Prokuratura otrzymała opinię biegłych, którzy mieli sprawdzić, czy mężczyzna był pod wpływem substancji odurzających. Według nich podejrzany nie był pod wpływem alkoholu ani narkotyków.
- Miał przy sobie substancję, która przypomina dopalacze. Powoduje też działanie podobne do narkotyków, ale nie jest na liście zakazanych środków odurzających – dodał prokurator.
W związku z tym prokuratura ma cofnąć wcześniejsze zarzuty o posiadaniu środków odurzających.
Twierdzi, że tylko znalazł ciała
Podczas przesłuchań mężczyzna wielokrotnie przyznawał się do zamordowania kolegi i jego 8-letniego syna. Brał także udział w wizjach lokalnych.
Teraz zmienił swoją wersję wydarzeń. Nową opisał w liście do prokuratora.

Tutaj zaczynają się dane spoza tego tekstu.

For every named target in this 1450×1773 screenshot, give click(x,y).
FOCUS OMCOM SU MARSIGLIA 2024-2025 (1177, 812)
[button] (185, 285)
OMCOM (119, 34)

- 22-latek twierdzi, że to nie on popełnił tę zbrodnię. Napisał, że kiedy przyszedł do mieszkania kolegi, ten już nie żył, podobnie jak i jego syn. On miał tylko znaleźć ich ciała – poinformował Piotr Jankowski, prokurator rejonowy w Kwidzynie.

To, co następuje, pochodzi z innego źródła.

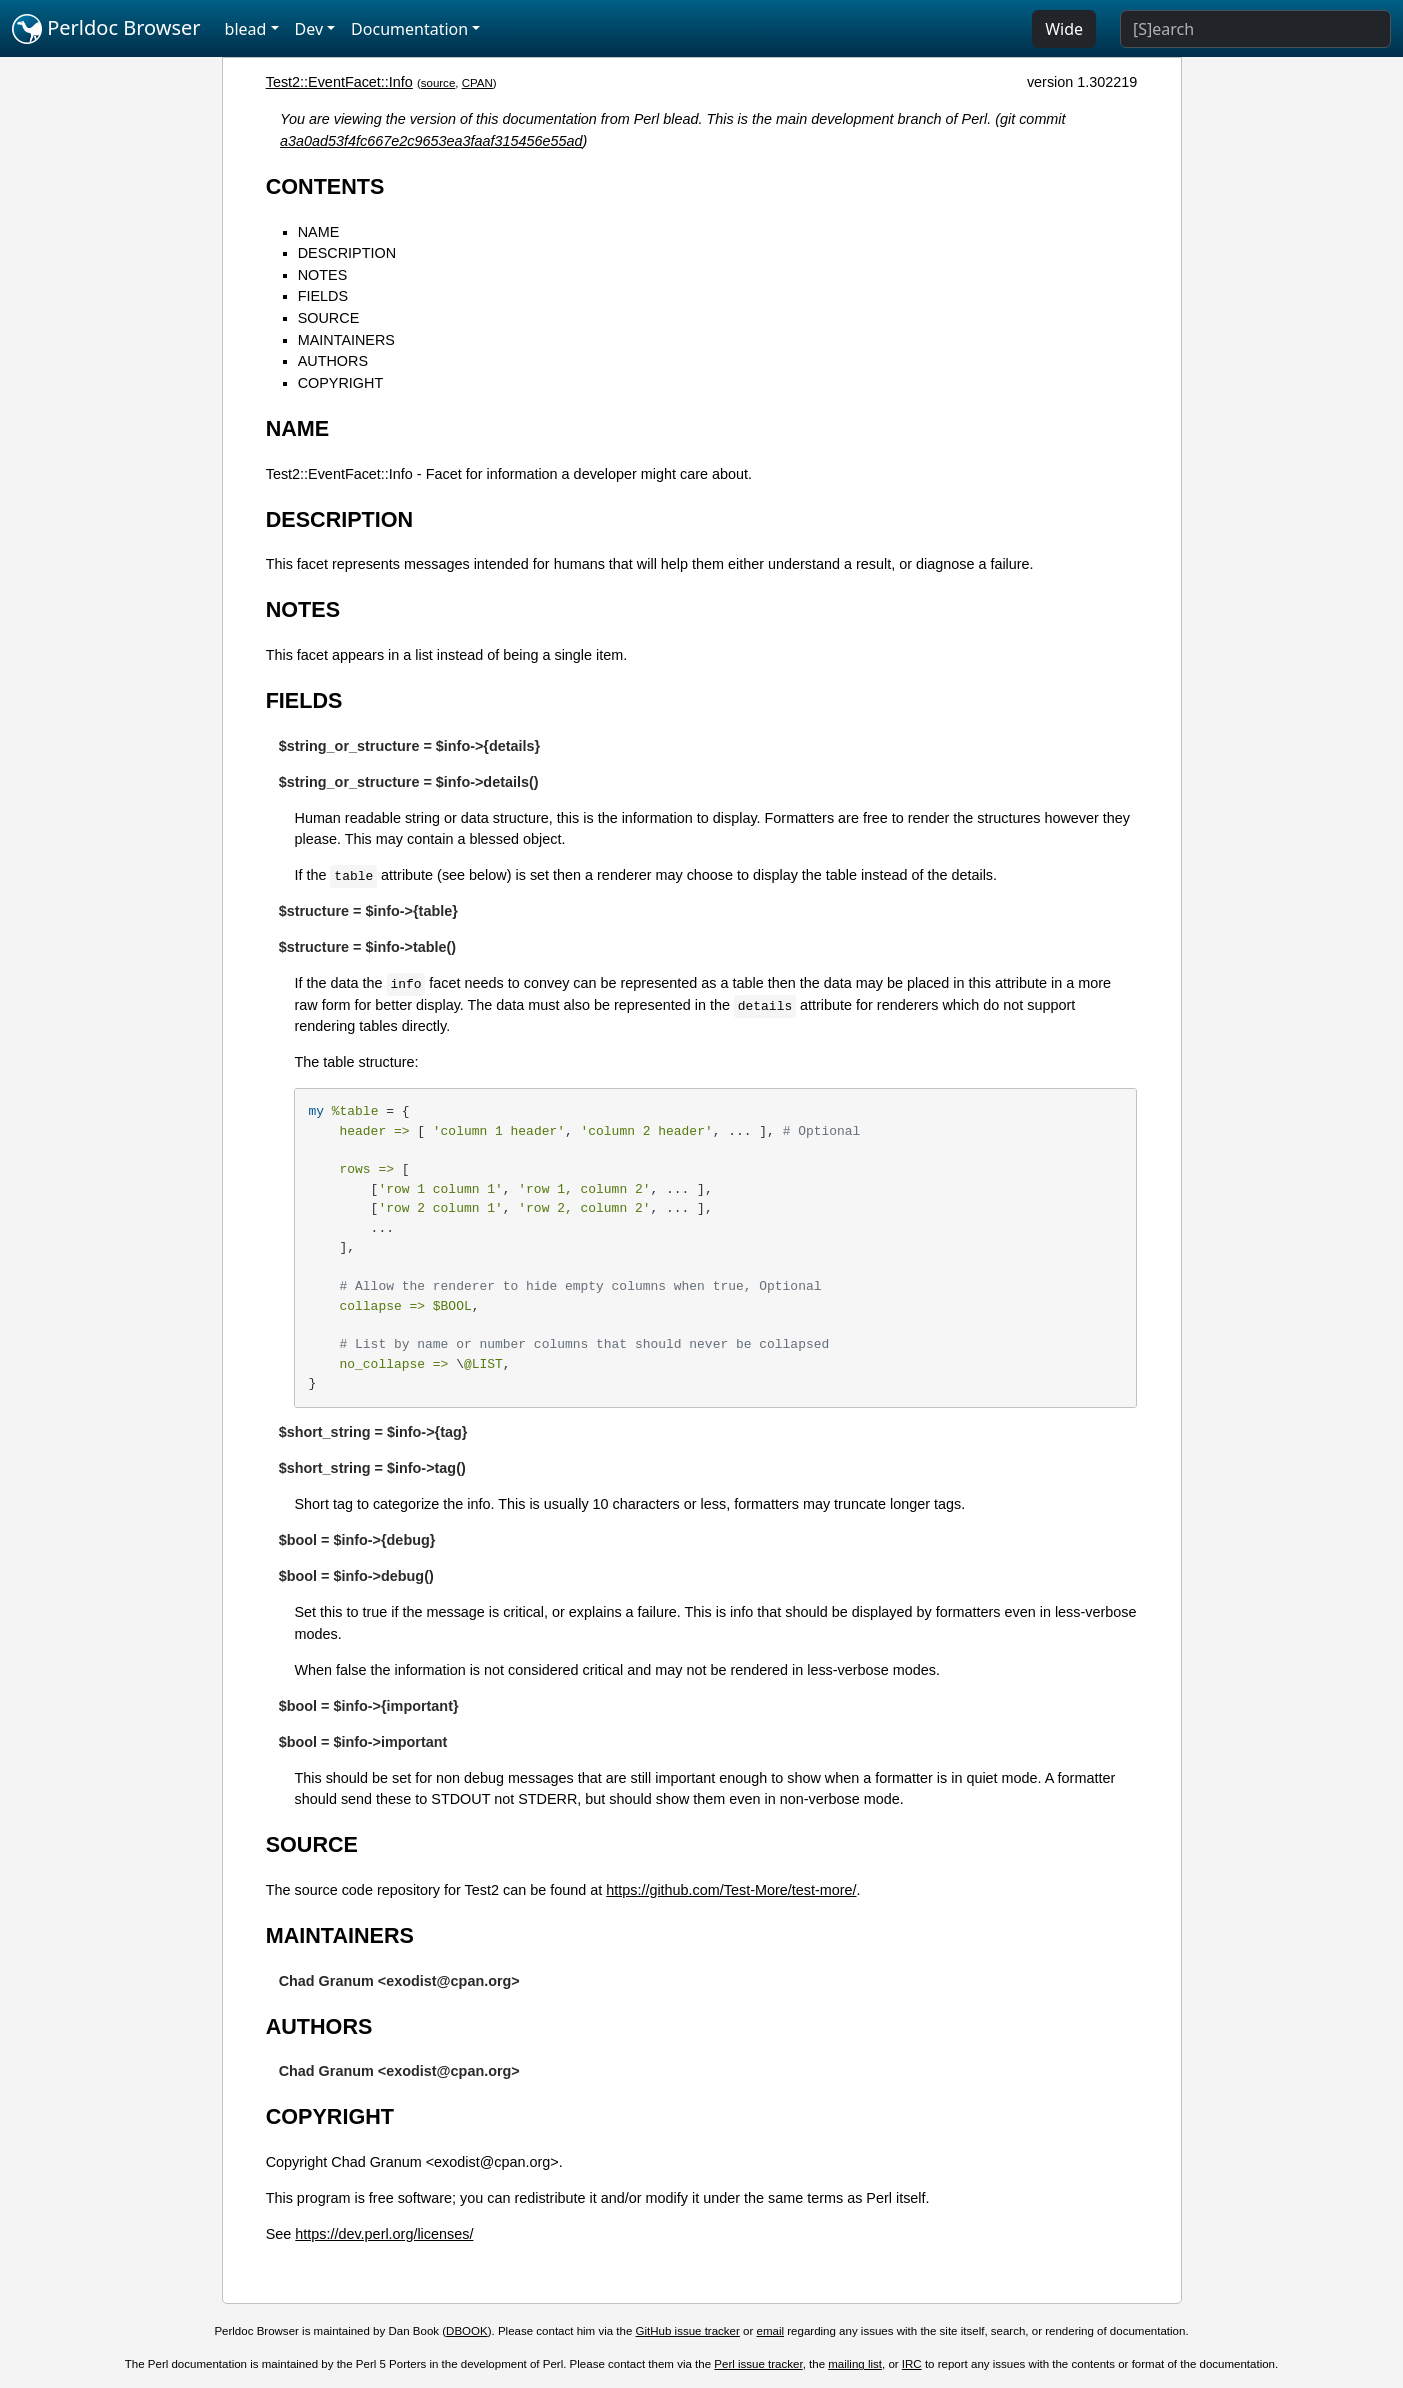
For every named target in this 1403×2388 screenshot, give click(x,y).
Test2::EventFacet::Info (339, 82)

Teraz śledczy muszą sprawdzić nową wersję, a prokurator prowadzący dochodzenie ponownie przesłucha Łukasza P.
Zatrzymany po kolizji
Zgodnie z ustaleniami prokuratury Łukasz P. zabił swoje ofiary młotkiem murarskim. Później, jak gdyby nigdy nic, wykąpał się, wziął z szafy ubrania, tysiąc złotych w gotówce, dokumenty od samochodu i pojechał na zakupy.

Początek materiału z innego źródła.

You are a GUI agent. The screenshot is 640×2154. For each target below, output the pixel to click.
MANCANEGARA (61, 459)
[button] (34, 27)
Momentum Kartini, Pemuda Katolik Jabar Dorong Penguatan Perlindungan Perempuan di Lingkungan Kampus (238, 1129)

Wpadł, bo - jadąc samochodem swojej ofiary - spowodował niegroźną kolizję.
Łukasz P. został tymczasowo aresztowany i przetransportowany najpierw do zakładu karnego w Malborku.
Później, jako aresztowany szczególnie niebezpieczny, trafił do aresztu śledczego w Gdańsku.